**Ваше задание:** Перепечатайте без изменений фрагмент исходного текста, начиная со слов «Газета, по существу, была» и заканчивая словами «связи с РАДЕКОМ?».

**Исходный текст:**
Вопрос: В чем выражалась Ваша троцкистская деятельность в 1926-27 годах?

Ответ: Во-первых, я был связан с троцкистско-зиновьевской группой в ВЦСПС, где я тогда работал в качестве заведующего иностранным отделом газеты “Труд”, которая в тот период при попустительстве правого руководства ВЦСПС, т.е. ТОМСКОГО и других, в частности ЯГЛОМА, являвшегося ответственным редактором газеты, – по ряду вопросов являлась фактическим рупором оппозиции.

Газета, по существу, была в троцкистских руках, и фактическим хозяином в ней был Г. ВАЛЕНТИНОВ, один из руководителей троцкистской группы ВЦСПС. Моя троцкистская деятельность выражалась в использовании газеты для проведения антипартийных установок по международным вопросам. Во-вторых, в течение всего этого периода, я был теснейшим образом связен с Радеком, с которым знаком с 1922 года и которому в 1926-1927 г.г. оказывал содействие в ряде дел, связанных с борьбой против партии, как-то: проведение в “Труде” троцкистских установок по ряду вопросов, помещение его статей в газете, переводы фракционных документов на иностранные языки. РАДЕК периодически у себя на квартире давал мне общую ориентировку и информацию.

Вопрос: Были ли перерывы в Вашей связи с РАДЕКОМ?

Ответ: Да, осенью 1927 года я был командирован в Японию в качестве корреспондента “ТАСС”, перед моим отъездом РАДЕК сказал мне, что я должен рассматривать свою командировку как “ссылку”, и что мне следует по прибытии немедленно связаться с ПУТНА, который уже находится в Токио в качестве военного атташе, что я и выполнил.

Вопрос: Была ли Вами установлена связь с ПУТНА?

Ответ: Да, Я передал ему экземпляр платформы оппозиции и информировал его о последних событиях того момента. ПУТНА между прочим рассказал мне о посещении его в Москве перед отъездом в Японию в 1927 г. ТРОЦКИМ, ЗИНОВЬЕВЫМ, КАМЕНЕВЫМ, И.Н. СМИРНОВЫМ, ПЯТАКОВЫМ и РАДЕКОМ в виде демонстрации сочувствия как “ссыльному”.

Вопрос: Продолжали ли Вы поддерживать связь с троцкистами, находясь в Японии?

Ответ: После моего отхода от оппозиции и подачи мною заявления о подчинении решениям XV съезда я получил, если не ошибаюсь, в феврале 1928 года открытку от РАДЕКА из Тобольска. В этой открытие, завуалированной в форму прозрачного упрека в “малодушии”, содержалось недвусмысленное указание на то, что “дело не кончено” и что РАДЕК мыслит себе возобновление в каком-то виде борьбы против партии. Я показал открытку ПУТНА, который тогда сообщил мне, что он еще гораздо раньше имел такого рода указание от ЗИНОВЬЕВА и ТРОЦКОГО, которые предлагали отход от оппозиции применить как маневр для сохранения кадров. Мы приняли сообщение РАДЕКА к сведению, но, учитывая цензурные условия, я РАДЕКУ ничего не ответил. На этом моя связь с РАДЕКОМ прервалась до момента моего возвращения ив Японии в августе 1930 года.

**Фрагмент набора данных:**

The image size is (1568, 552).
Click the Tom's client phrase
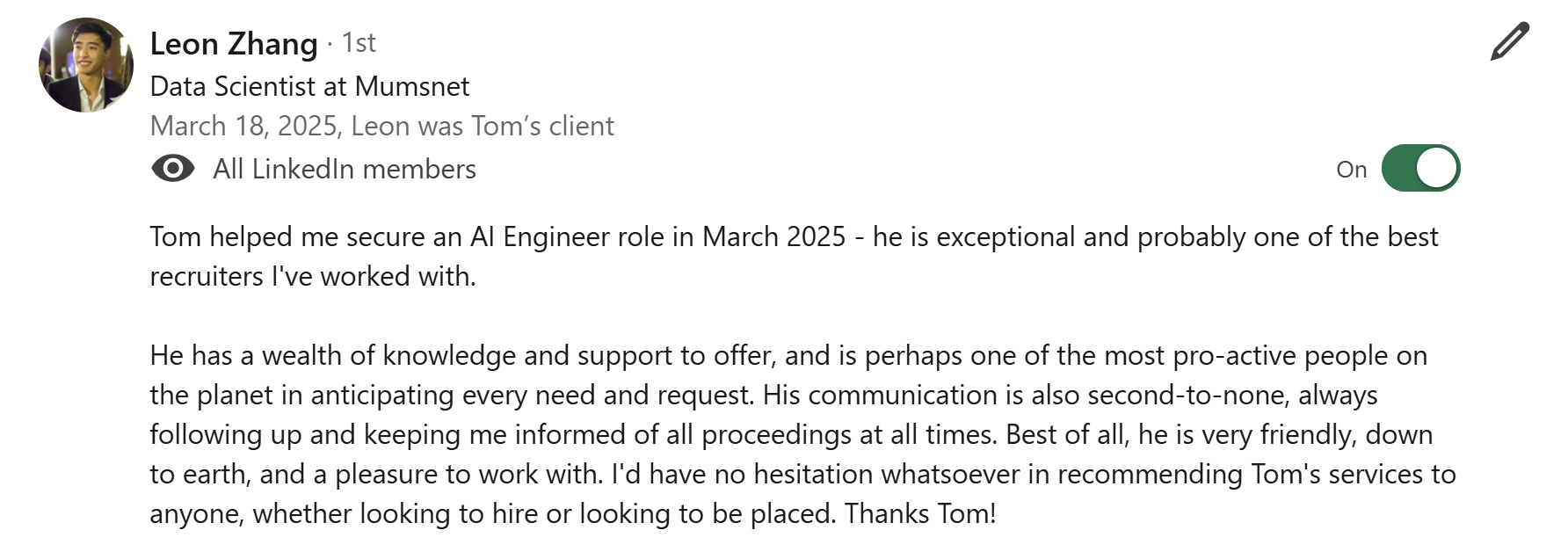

**Результат выполнения:**
Газета, по существу, была в троцкистских руках, и фактическим хозяином в ней был Г. ВАЛЕНТИНОВ, один из руководителей троцкистской группы ВЦСПС. Моя троцкистская деятельность выражалась в использовании газеты для проведения антипартийных установок по международным вопросам. Во-вторых, в течение всего этого периода, я был теснейшим образом связен с Радеком, с которым знаком с 1922 года и которому в 1926-1927 г.г. оказывал содействие в ряде дел, связанных с борьбой против партии, как-то: проведение в “Труде” троцкистских установок по ряду вопросов, помещение его статей в газете, переводы фракционных документов на иностранные языки. РАДЕК периодически у себя на квартире давал мне общую ориентировку и информацию.

Вопрос: Были ли перерывы в Вашей связи с РАДЕКОМ?